Entry #38: April 10, 2006
Camp Buehring, Kuwait (Somewhere near the Iraq border)
My Mom, loving her eldest son so much, sends me movies. Sometimes, I wonder if she has secret motives behind each movie. She sent me a standard chick flick titled “The Wedding Date” starring the lovely Debra Messing. Well, options are limited in the desert, so I eventually watched it. Throughout the entire movie, I found myself stretching and putting my arm around thin air. Motive = Reminding son he’s single. Actually, I think my Mom, being the eternal optimist, was hoping that I would watch it with a lovely lady. Now, Shawn isn’t a lady. Nor is he lovely. Guys don’t watch chick flicks with other guys unless there is a greater or equal number of ladies present. That is the first rule of guys and chick flicks.
My Mom also sent me “Spanglish”. A chick flick with no real romance. It’s got a broken marriage and a woman who is fighting for control of her daughter. This is an absolute no-go for males. The second rule regarding guys and chick flicks is if you’re gonna watch a chick flick, there better be something to get your woman’s motor runnin’. If you’re gonna bear the burden of watching such a movie for two hours, the least you should expect is to have your fair maiden batting her eyes at you in the faintest hope that you are her Mr. Right Now for Romance. That’s the only reason we watch the things in the first place.
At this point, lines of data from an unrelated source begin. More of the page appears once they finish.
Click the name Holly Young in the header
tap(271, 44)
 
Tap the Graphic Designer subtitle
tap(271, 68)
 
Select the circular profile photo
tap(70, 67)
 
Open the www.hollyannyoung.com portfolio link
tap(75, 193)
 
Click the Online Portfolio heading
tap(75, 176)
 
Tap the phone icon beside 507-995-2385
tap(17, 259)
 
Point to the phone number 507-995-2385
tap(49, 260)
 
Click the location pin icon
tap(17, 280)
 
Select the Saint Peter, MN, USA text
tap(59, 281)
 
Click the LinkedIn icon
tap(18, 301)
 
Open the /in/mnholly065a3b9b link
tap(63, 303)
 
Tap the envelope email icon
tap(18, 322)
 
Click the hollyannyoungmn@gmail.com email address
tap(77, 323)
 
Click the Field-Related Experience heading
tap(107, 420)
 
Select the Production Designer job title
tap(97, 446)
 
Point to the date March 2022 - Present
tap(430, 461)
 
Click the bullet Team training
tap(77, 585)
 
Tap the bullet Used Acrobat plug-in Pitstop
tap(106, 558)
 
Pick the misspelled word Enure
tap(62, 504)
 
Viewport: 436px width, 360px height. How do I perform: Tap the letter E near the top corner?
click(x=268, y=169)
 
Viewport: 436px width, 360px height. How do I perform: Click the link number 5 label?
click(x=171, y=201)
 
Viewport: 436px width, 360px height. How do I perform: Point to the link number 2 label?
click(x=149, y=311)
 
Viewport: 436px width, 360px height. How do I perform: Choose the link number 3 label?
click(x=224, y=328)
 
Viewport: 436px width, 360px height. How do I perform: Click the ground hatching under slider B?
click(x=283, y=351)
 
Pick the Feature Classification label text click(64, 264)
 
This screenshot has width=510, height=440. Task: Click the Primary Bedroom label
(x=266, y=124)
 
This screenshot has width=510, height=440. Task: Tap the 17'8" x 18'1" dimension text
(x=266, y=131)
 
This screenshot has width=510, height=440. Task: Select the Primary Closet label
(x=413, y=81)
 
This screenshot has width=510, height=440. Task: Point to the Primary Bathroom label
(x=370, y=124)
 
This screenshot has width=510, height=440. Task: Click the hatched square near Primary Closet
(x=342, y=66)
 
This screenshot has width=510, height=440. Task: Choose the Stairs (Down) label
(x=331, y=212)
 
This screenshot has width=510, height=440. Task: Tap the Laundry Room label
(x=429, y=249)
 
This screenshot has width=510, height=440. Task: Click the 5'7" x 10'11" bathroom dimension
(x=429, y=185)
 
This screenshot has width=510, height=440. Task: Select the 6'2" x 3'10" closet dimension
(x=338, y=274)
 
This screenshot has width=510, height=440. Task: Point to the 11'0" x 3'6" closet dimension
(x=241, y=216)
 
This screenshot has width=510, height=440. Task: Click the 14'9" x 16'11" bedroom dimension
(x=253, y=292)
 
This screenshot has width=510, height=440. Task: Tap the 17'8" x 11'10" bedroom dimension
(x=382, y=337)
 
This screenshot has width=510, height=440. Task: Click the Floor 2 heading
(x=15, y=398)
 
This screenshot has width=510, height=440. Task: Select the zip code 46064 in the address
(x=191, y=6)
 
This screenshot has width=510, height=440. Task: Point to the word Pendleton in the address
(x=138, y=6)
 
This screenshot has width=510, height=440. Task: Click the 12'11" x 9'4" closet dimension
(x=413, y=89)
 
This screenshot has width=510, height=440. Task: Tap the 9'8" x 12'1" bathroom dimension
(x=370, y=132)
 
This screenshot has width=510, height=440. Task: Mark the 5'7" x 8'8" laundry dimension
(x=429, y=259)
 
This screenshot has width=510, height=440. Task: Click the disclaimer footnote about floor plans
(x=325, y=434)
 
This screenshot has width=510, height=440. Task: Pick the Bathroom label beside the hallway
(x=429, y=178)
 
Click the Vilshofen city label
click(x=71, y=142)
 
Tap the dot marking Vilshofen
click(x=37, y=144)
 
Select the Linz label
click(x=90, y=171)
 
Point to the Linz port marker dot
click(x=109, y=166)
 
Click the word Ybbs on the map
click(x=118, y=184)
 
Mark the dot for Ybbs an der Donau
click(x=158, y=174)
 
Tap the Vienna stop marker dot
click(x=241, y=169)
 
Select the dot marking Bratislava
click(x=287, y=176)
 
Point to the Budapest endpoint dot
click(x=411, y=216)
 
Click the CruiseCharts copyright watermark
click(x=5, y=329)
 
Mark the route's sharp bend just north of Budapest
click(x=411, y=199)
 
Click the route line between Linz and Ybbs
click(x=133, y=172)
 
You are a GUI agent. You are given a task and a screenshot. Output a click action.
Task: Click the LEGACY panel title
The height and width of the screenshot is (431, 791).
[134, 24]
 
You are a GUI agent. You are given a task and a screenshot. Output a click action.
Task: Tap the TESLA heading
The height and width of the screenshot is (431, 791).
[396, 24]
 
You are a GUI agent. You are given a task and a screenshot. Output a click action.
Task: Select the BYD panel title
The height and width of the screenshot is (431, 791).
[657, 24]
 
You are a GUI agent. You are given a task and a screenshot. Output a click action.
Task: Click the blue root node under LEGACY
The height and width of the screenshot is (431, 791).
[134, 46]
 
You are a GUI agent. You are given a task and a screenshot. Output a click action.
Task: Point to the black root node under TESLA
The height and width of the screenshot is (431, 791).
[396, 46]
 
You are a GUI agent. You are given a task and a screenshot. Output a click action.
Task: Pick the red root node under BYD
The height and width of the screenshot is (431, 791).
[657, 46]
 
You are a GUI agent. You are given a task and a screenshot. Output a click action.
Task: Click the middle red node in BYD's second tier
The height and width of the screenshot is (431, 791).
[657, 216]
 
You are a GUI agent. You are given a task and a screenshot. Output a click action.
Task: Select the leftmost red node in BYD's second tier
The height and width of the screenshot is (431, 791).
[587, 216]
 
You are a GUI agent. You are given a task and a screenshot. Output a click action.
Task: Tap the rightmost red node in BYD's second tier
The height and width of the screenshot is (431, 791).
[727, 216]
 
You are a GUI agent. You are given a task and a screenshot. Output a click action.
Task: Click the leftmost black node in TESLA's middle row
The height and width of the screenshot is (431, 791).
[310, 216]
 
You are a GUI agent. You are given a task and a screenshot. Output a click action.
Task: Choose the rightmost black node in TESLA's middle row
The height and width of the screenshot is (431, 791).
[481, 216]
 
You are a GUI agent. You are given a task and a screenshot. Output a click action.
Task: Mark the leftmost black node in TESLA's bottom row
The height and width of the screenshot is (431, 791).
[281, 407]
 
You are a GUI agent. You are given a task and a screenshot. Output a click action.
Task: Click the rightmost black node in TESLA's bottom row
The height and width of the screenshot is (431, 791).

The latest movie my Mom sent me was “Walk the Line”. Now that is a good movie for a date. I don’t condone divorce, but it did seem like a travesty that Johnny Cash didn’t meet June Carter before he was married. This had everything. They had their ups and downs. Relationships aren’t always pretty. There are rough moments and it was refreshing to have a movie that didn’t show everything being fantasyland. The Man in Black wasn’t exactly Prince Charming, but he was a man. A man without flaws he was not. Just like the rest of us. You see, the third rule of chick flicks is don’t watch a movie with a male character so infallible that she expects you to be just like him. Ladies, don’t expect us to be George Clooney if you ain’t willing to be Julia Roberts. The difference is we don’t really expect you to be Julia Roberts. We like the imperfections. That’s part of the attraction. For some reason, ladies find it obscene that we, men, drink beer a lot, hang out with other guys too late, tell jokes too loud, and fart under the covers. I am what I am. Do not compare me to some guy in a chick flick. I have chest hair. I smell funny after I work out. Apparently, I say the wrong thing most of the time.
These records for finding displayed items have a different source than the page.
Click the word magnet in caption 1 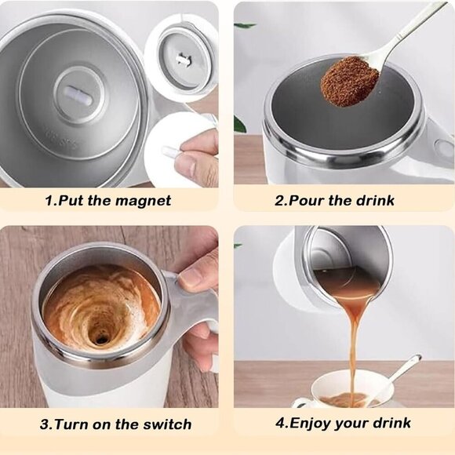pyautogui.click(x=141, y=200)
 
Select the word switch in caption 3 pyautogui.click(x=166, y=424)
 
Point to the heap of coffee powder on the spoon pyautogui.click(x=349, y=80)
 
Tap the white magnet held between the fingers pyautogui.click(x=171, y=151)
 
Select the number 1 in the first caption pyautogui.click(x=49, y=200)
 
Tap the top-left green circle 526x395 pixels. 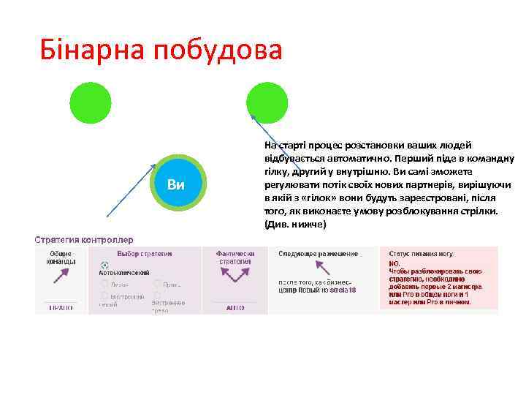(91, 102)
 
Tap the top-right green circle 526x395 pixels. (267, 102)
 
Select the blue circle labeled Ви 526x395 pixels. (175, 184)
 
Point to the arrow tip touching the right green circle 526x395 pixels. (252, 115)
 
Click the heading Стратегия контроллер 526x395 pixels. (85, 239)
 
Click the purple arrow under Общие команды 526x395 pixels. (61, 277)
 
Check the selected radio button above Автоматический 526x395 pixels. (104, 265)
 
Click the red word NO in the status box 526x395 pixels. (394, 263)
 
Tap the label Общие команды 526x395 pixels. (61, 257)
God bless the woman who settles for me. My Mom also tells me frequently that she prays for the woman I will eventually marry, whoever she may be. I’m glad she does, because that lady will need a lot of praying for putting up with me. Some of y’all might wanna help her out and chip in, maybe form a prayer circle or something. Every little bit helps. And so the Soldier’s life continues…
"We always deceive ourselves twice about the people we love - first to their advantage, then to their disadvantage."